BEGIN

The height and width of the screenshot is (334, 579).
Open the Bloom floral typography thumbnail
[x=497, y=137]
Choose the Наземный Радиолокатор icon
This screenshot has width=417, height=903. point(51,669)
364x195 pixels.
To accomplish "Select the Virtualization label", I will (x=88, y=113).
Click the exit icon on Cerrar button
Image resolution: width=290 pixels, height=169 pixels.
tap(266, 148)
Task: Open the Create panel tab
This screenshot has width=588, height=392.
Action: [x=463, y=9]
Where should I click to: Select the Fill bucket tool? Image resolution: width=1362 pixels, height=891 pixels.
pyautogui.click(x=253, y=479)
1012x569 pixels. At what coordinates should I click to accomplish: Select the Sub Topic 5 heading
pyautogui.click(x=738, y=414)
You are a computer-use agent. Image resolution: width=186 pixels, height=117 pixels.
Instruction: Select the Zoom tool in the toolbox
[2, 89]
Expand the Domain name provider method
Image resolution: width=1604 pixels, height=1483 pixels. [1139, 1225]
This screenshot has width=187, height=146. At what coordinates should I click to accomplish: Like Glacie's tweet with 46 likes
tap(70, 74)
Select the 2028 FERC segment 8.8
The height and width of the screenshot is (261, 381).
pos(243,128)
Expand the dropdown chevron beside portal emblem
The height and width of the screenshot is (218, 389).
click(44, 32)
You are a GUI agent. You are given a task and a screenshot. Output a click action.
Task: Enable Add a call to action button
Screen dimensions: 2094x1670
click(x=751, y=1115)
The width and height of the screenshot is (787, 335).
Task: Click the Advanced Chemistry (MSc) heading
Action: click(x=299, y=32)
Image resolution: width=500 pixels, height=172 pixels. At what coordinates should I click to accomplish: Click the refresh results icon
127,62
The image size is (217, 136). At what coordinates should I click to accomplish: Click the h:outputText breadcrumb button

END

- **Exercise description**
Rewrite the material above, replacing "At what coordinates should I click to accomplish" with "Where should I click to" and leaving everything else unchanged.

- **Written answer**
The height and width of the screenshot is (334, 579).
Open the Bloom floral typography thumbnail
[x=497, y=137]
Choose the Наземный Радиолокатор icon
This screenshot has width=417, height=903. point(51,669)
364x195 pixels.
To accomplish "Select the Virtualization label", I will (x=88, y=113).
Click the exit icon on Cerrar button
Image resolution: width=290 pixels, height=169 pixels.
tap(266, 148)
Task: Open the Create panel tab
This screenshot has width=588, height=392.
Action: [x=463, y=9]
Where should I click to: Select the Fill bucket tool? Image resolution: width=1362 pixels, height=891 pixels.
pyautogui.click(x=253, y=479)
1012x569 pixels. Where should I click to: Select the Sub Topic 5 heading
pyautogui.click(x=738, y=414)
You are a computer-use agent. Image resolution: width=186 pixels, height=117 pixels.
Instruction: Select the Zoom tool in the toolbox
[2, 89]
Expand the Domain name provider method
Image resolution: width=1604 pixels, height=1483 pixels. [1139, 1225]
This screenshot has width=187, height=146. Where should I click to: Like Glacie's tweet with 46 likes
tap(70, 74)
Select the 2028 FERC segment 8.8
The height and width of the screenshot is (261, 381).
pos(243,128)
Expand the dropdown chevron beside portal emblem
The height and width of the screenshot is (218, 389).
click(44, 32)
You are a GUI agent. You are given a task and a screenshot. Output a click action.
Task: Enable Add a call to action button
Screen dimensions: 2094x1670
click(x=751, y=1115)
The width and height of the screenshot is (787, 335).
Task: Click the Advanced Chemistry (MSc) heading
Action: click(x=299, y=32)
Image resolution: width=500 pixels, height=172 pixels. Where should I click to: Click the refresh results icon
127,62
The image size is (217, 136). Where should I click to: Click the h:outputText breadcrumb button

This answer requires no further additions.